Kutipan Pilihan:
---------------

Provinsi Kepulauan Flores dalam Gerakan NTT Membelah Diri, Ancaman atau Tantangan?

  • Bagikan

Gaung NTT Membelah Diri terus menggema. Jejak perjuangan berdirinya Provinsi Kepulauan Flores (PKF) hingga kini telah memakan waktu lebih dari 67 tahun. Kongres/Mubes Rakyat Flores-Lembata pun digelar untuk kembali bangkitkan jejak perjuangan terdahulu. Melalui berbagai jejaring media sosial, keluarga besar Panitia Persiapan Pembentukan Provinsi Kepulauan Flores (P4KF) berkumpul
untuk satu tujuan, “Berdirinya Provinsi Kepulauan Flores paling lambat di Tahun 2028.”

Definisi pemekaran, dari berbagai teori, berarti membangun daerah administrasi/pemerintahan baru dengan tujuan meningkatkan kesejahteraan masyarakat melalui pelayanan publik dan percepatan proses pembangunan. Karena itu, beberapa calon daerah otonomi baru (DOB), akan ditinjau kesiapannya dengan menggunakan parameter Desain Besar Penataan Daerah yang meliputi dimensi geografis, demografis dan teknis.

Tetapi, yang menarik untuk dikaji dari ketiga parameter tersebut adalah dimensi teknis terkait pertumbuhan ekonomi dan kesiapan sumber daya manusia (SDM). Keduanya menarik untuk ditinjau karena tingkat pertumbuhan ekonomi dan kesiapan SDM sebagai tantangan calon DOB menghadapi ancaman kemiskinan.

Ancaman kemiskinan mungkin saja terjadi jika tingkat pertumbuhan ekonomi dan SDM tidak dikaji dengan baik. Beberapa studi terdahulu mengklaim bahwa ancaman kemiskinan tak lepas dari rendahnya pendapatan asli daerah (PAD) sebagai akibat ketidakmampuan mengelola potensi sumber-sumber pendapatan daerah. Lambatnya gerak pertumbuhan ekonomi daerah (PAD) disebabkan karena kesiapan SDM yang belum memadai.

Keadaan yang kontradiktif dengan tujuan pemekaran yakni meningkatkan kesejahteraan masyarakat melalui pelayanan publik dan percepatan proses pembangunan. Kesiapan infrastruktur pelayanan publik dan percepatan pembangunan sangat bergantung pada konsistensi pertumbuhan ekonomi daerah yang menjadi salah satu indikator dibentuknya DOB.

---------------

Blok Data:
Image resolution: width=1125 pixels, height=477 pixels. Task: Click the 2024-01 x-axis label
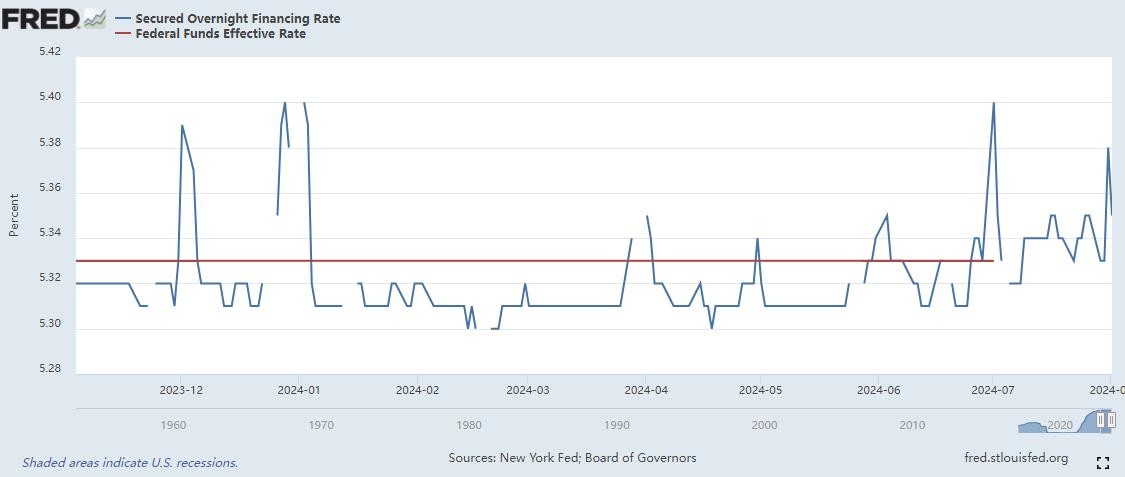299,390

---------------

Daftar Tugas:
A - Menurut artikel tentang Provinsi Kepulauan Flores, mengapa dimensi teknis terkait pertumbuhan ekonomi dan kesiapan SDM menarik untuk dikaji? Jawab dalam satu sampai tiga kalimat.
B - Lanjutkan artikel tentang Provinsi Kepulauan Flores mulai dari tempat teks itu berhenti.

Hasil:
A - Dimensi teknis itu menarik ditinjau karena tingkat pertumbuhan ekonomi dan kesiapan SDM menjadi tantangan bagi calon DOB dalam menghadapi ancaman kemiskinan.

B -
Konsistensi pertumbuhan ekonomi daerah dapat dikaji dengan berpedoman pada Indeks Kapasitas Fiskal (IKF) kabupaten/kota dan
provinsi. Kajian IKF tersebut akan mengevaluasi rasio kinerja keuangan daerah (RKKD) dengan cara membandingkan total PAD terhadap ketergantungan dana perimbangan pemerintah pusat. Hasil evaluasi RKKD menentukkan kemampuan pengelolaan PAD untuk pembangunan infrastruktur pelayanan publik dan percepatan pembangunan DOB.

Evaluasi RKKD Provinsi NTT bisa digunakan sebagai rujukan tingkat pertumbuhan ekonomi daerah. Dikutip dalam BPS NTT (2021), dimana akumulasi RKKD Provinsi NTT tahun 2020 terdiri dari PAD sebesar Rp 1,588,859,230, sedangkan Dana Perimbangan Rp 4,514,110,811 atau nilai RKKD 35,20% (Rendah).

Disamping itu, rincian APBD Provinsi NTT tahun 2020 terdiri dari PAD (25,58%), dana perimbangan (72,68%) dan sisanya 1,74% bersumber dari pendapatan lain yang sah. Untuk proses pembangunan, seperti dikatakan Sri Mulyani (2017), bahwa rata-rata 70% dari APBD habis digunakan untuk kegiatan rutin (belanja pegawai), sehingga anggaran pembangunan infrastruktur kurang dari 30%. Dengan kata lain, PAD Provinsi NTT perlu ditingkatkan untuk mempercepat proses pembangunan.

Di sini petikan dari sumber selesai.